Pixel coordinate grounding data
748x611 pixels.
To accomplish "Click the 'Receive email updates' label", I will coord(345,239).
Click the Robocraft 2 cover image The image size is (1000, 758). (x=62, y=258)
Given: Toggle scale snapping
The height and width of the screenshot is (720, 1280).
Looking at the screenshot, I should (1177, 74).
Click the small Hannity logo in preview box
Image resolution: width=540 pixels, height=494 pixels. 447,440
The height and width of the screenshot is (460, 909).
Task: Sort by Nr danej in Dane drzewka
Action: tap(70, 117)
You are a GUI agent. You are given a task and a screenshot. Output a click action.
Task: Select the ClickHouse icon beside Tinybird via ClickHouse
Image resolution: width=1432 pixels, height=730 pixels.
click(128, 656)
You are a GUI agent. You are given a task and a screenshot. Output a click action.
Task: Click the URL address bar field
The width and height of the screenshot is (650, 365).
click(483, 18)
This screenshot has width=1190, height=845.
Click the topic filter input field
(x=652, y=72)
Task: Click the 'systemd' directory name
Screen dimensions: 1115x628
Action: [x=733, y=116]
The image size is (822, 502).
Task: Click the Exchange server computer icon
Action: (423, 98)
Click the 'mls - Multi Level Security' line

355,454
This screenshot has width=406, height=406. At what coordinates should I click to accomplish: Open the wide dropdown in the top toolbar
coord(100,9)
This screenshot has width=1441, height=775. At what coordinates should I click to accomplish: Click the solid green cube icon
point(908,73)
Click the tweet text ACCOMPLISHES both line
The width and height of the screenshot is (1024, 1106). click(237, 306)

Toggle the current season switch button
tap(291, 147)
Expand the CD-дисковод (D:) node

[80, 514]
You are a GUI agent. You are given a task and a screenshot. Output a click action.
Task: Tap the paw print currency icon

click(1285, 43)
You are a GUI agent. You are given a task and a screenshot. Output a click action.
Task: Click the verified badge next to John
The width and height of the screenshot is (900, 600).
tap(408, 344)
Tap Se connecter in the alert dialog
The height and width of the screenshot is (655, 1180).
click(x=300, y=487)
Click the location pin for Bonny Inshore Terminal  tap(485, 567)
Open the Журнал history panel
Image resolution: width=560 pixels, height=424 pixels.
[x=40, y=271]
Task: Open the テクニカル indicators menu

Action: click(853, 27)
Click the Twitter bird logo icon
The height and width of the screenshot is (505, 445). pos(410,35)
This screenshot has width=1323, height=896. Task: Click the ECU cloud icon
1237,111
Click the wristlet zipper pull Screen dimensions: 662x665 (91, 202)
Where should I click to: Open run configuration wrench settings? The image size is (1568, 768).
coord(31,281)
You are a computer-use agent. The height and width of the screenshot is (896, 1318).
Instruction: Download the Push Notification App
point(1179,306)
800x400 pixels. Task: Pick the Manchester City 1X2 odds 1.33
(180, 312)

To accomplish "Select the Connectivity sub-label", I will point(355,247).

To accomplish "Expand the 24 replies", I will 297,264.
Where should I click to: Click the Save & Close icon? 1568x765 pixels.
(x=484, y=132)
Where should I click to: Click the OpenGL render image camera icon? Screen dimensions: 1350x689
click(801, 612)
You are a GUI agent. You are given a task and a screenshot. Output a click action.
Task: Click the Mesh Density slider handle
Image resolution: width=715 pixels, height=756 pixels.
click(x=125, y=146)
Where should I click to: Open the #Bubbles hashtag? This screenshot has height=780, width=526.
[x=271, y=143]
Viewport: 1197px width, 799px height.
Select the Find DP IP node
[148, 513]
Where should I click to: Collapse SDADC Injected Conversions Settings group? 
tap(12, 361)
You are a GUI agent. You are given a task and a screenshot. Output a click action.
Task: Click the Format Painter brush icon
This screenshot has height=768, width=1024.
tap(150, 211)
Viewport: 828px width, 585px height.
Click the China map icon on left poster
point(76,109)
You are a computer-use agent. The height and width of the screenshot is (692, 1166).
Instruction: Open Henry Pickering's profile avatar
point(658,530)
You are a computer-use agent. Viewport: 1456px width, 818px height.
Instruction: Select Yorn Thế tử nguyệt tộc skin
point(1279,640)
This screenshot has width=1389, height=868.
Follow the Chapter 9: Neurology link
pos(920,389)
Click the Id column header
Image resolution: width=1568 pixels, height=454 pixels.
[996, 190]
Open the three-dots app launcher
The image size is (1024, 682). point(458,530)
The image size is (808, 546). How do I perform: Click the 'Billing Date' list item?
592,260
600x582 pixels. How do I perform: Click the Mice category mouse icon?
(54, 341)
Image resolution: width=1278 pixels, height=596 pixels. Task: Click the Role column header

* [DESCRIPTION OF THE TASK]: Give back every record exactly.

* [TASK RESPONSE]:
748x611 pixels.
To accomplish "Click the 'Receive email updates' label", I will coord(345,239).
Click the Robocraft 2 cover image The image size is (1000, 758). (x=62, y=258)
Given: Toggle scale snapping
The height and width of the screenshot is (720, 1280).
Looking at the screenshot, I should (1177, 74).
Click the small Hannity logo in preview box
Image resolution: width=540 pixels, height=494 pixels. 447,440
The height and width of the screenshot is (460, 909).
Task: Sort by Nr danej in Dane drzewka
Action: tap(70, 117)
You are a GUI agent. You are given a task and a screenshot. Output a click action.
Task: Select the ClickHouse icon beside Tinybird via ClickHouse
Image resolution: width=1432 pixels, height=730 pixels.
click(128, 656)
You are a GUI agent. You are given a task and a screenshot. Output a click action.
Task: Click the URL address bar field
The width and height of the screenshot is (650, 365).
click(483, 18)
This screenshot has width=1190, height=845.
Click the topic filter input field
(x=652, y=72)
Task: Click the 'systemd' directory name
Screen dimensions: 1115x628
Action: [x=733, y=116]
The image size is (822, 502).
Task: Click the Exchange server computer icon
Action: (423, 98)
Click the 'mls - Multi Level Security' line

355,454
This screenshot has width=406, height=406. At what coordinates should I click to accomplish: Open the wide dropdown in the top toolbar
coord(100,9)
This screenshot has width=1441, height=775. At what coordinates should I click to accomplish: Click the solid green cube icon
point(908,73)
Click the tweet text ACCOMPLISHES both line
The width and height of the screenshot is (1024, 1106). click(237, 306)

Toggle the current season switch button
tap(291, 147)
Expand the CD-дисковод (D:) node

[80, 514]
You are a GUI agent. You are given a task and a screenshot. Output a click action.
Task: Tap the paw print currency icon

click(1285, 43)
You are a GUI agent. You are given a task and a screenshot. Output a click action.
Task: Click the verified badge next to John
The width and height of the screenshot is (900, 600).
tap(408, 344)
Tap Se connecter in the alert dialog
The height and width of the screenshot is (655, 1180).
click(x=300, y=487)
Click the location pin for Bonny Inshore Terminal  tap(485, 567)
Open the Журнал history panel
Image resolution: width=560 pixels, height=424 pixels.
[x=40, y=271]
Task: Open the テクニカル indicators menu

Action: click(853, 27)
Click the Twitter bird logo icon
The height and width of the screenshot is (505, 445). pos(410,35)
This screenshot has width=1323, height=896. Task: Click the ECU cloud icon
1237,111
Click the wristlet zipper pull Screen dimensions: 662x665 (91, 202)
Where should I click to: Open run configuration wrench settings? The image size is (1568, 768).
coord(31,281)
You are a computer-use agent. The height and width of the screenshot is (896, 1318).
Instruction: Download the Push Notification App
point(1179,306)
800x400 pixels. Task: Pick the Manchester City 1X2 odds 1.33
(180, 312)

To accomplish "Select the Connectivity sub-label", I will point(355,247).

To accomplish "Expand the 24 replies", I will 297,264.
Where should I click to: Click the Save & Close icon? 1568x765 pixels.
(x=484, y=132)
Where should I click to: Click the OpenGL render image camera icon? Screen dimensions: 1350x689
click(801, 612)
You are a GUI agent. You are given a task and a screenshot. Output a click action.
Task: Click the Mesh Density slider handle
Image resolution: width=715 pixels, height=756 pixels.
click(x=125, y=146)
Where should I click to: Open the #Bubbles hashtag? This screenshot has height=780, width=526.
[x=271, y=143]
Viewport: 1197px width, 799px height.
Select the Find DP IP node
[148, 513]
Where should I click to: Collapse SDADC Injected Conversions Settings group? 
tap(12, 361)
You are a GUI agent. You are given a task and a screenshot. Output a click action.
Task: Click the Format Painter brush icon
This screenshot has height=768, width=1024.
tap(150, 211)
Viewport: 828px width, 585px height.
Click the China map icon on left poster
point(76,109)
You are a computer-use agent. The height and width of the screenshot is (692, 1166).
Instruction: Open Henry Pickering's profile avatar
point(658,530)
You are a computer-use agent. Viewport: 1456px width, 818px height.
Instruction: Select Yorn Thế tử nguyệt tộc skin
point(1279,640)
This screenshot has width=1389, height=868.
Follow the Chapter 9: Neurology link
pos(920,389)
Click the Id column header
Image resolution: width=1568 pixels, height=454 pixels.
[996, 190]
Open the three-dots app launcher
The image size is (1024, 682). point(458,530)
The image size is (808, 546). How do I perform: Click the 'Billing Date' list item?
592,260
600x582 pixels. How do I perform: Click the Mice category mouse icon?
(54, 341)
Image resolution: width=1278 pixels, height=596 pixels. Task: Click the Role column header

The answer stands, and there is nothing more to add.